Old 08-10-2009, 02:04 AM   #4
praveen24
LQ Newbie
 
Registered: Jan 2009
Posts: 13

Original Poster
Rep: Reputation: 0
Inevitable

As this behaviour is in compliance with NAPI because when this feature is enabled then only one cpu that receives the interrupt at first will do the processing of rx ring buffer so it will mount the load on the same cpu and in the case of high volume traffic it reaches up to 100%.up to this extent it is okay . Can anyone share some design changes in driver so that in the case of one NIC and many more cpu the processing can be disbursed.
 
Old 08-11-2009, 08:04 PM   #5
sundialsvcs
Guru
 
Registered: Feb 2004
Location: SE Tennessee, USA
Distribution: Gentoo, LFS
Posts: 5,382

Rep: Reputation: 1109Reputation: 1109Reputation: 1109Reputation: 1109Reputation: 1109Reputation: 1109Reputation: 1109Reputation: 1109Reputation: 1109
I would be extremely astonished to find that "14 processors or cores" would be saturated by any load-pattern that strictly originated from a physical device (or devices). CPUs can always run much faster than "the real world."

Naturally, you'd like for any one of several CPUs to be able to "take the interrupt," but really that does not matter so much. What really matters here is the handling of the workload that is represented by all those incoming packets.

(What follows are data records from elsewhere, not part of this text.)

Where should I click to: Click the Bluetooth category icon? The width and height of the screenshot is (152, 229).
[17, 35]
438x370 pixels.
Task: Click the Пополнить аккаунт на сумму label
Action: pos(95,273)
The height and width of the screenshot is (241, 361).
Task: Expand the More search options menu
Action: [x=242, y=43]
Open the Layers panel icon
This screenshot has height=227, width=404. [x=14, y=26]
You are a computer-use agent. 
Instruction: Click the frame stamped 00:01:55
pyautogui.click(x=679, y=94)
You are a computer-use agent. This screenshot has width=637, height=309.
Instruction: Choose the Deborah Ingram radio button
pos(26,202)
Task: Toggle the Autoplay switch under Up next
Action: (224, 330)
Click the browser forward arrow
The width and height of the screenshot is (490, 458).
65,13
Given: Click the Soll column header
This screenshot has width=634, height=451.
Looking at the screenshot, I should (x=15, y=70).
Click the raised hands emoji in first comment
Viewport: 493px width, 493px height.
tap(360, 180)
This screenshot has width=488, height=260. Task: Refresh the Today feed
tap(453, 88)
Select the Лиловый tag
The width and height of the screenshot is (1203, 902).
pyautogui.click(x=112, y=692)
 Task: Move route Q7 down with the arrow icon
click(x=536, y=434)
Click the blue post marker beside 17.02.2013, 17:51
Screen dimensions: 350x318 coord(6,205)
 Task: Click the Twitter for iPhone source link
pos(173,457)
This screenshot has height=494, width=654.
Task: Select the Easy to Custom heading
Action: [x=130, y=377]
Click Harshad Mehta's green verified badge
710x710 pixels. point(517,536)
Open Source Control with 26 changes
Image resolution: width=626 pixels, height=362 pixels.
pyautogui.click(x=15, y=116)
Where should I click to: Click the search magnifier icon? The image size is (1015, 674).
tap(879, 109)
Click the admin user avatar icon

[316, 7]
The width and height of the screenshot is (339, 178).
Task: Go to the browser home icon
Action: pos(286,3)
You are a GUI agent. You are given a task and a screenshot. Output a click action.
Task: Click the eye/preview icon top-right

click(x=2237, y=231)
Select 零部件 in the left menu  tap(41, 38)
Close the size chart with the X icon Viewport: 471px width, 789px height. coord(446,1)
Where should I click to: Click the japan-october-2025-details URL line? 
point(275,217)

Presumably, each packet is "a request to 'do something,'" and it is the act of "doing something," not the act of handling the I/O traffic, that will make productive and balanced use of a large farm of available CPUs.

Each of the incoming packets should be moved as quickly as possible to a user-land queue which can be serviced by several processes or threads. Each of these threads would dequeue a work-request from the queue and then carry out that request. Each of them would then enqueue a response for later delivery.

Quite naturally, some of the CPUs (i.e. the ones to which the devices are physically attached) will tend to become "I/O-handling specialists." The others will each be running the worker-threads that are handling the actual workload that is, presumably, this busy server's raision d'entre.

Success really has precious-little to do with the kernel. This is a matter of good application design.
 
Old 08-14-2009, 07:33 AM   #6
praveen24
LQ Newbie
 
Registered: Jan 2009
Posts: 13

Original Poster
Rep: Reputation: 0
Napi disabled

Agrred,There might be way like creating some thread with specific affinity to a cpu for solving this issue. But my priority is to distribute the load among several processors by changing something in driver or exploring all possibility by remaining in kernel side.
Now I have disabled NAPI. Now all NIC interrupts are getting to only one cpu at one time until I forced them to move to another cpu by writing in /proc/irq.....
I googled and found very vague answer.There were many suggestions such as:
(1) run irqbalance either deamon or enable CONFIG_IRQBALANCE
In my system I could not find this configuration option in config file(kerneL 2.6.21) and didnot find this process in the the output of ps -ef either.Therefore I am sure it is a part of my kernel.Moreover If it is left then there must be some purpose so I am not going to use it soon.

(2)write to /proc/irq/<no.>/smp_affinity
I found this value already set to ffff even then I changed it to some different value but in vain.still all the interrupts are falling on a single processor .one interesting thing is that when I pull NIC interrupt from one cpu to anothe cpu by changing smp_affinity value to a single bit then it moves corresponding to that cpu but when I write bit pattern having multiple 1's then it crashes.I donot know how by default it is ffff.when I put the same value it crashes.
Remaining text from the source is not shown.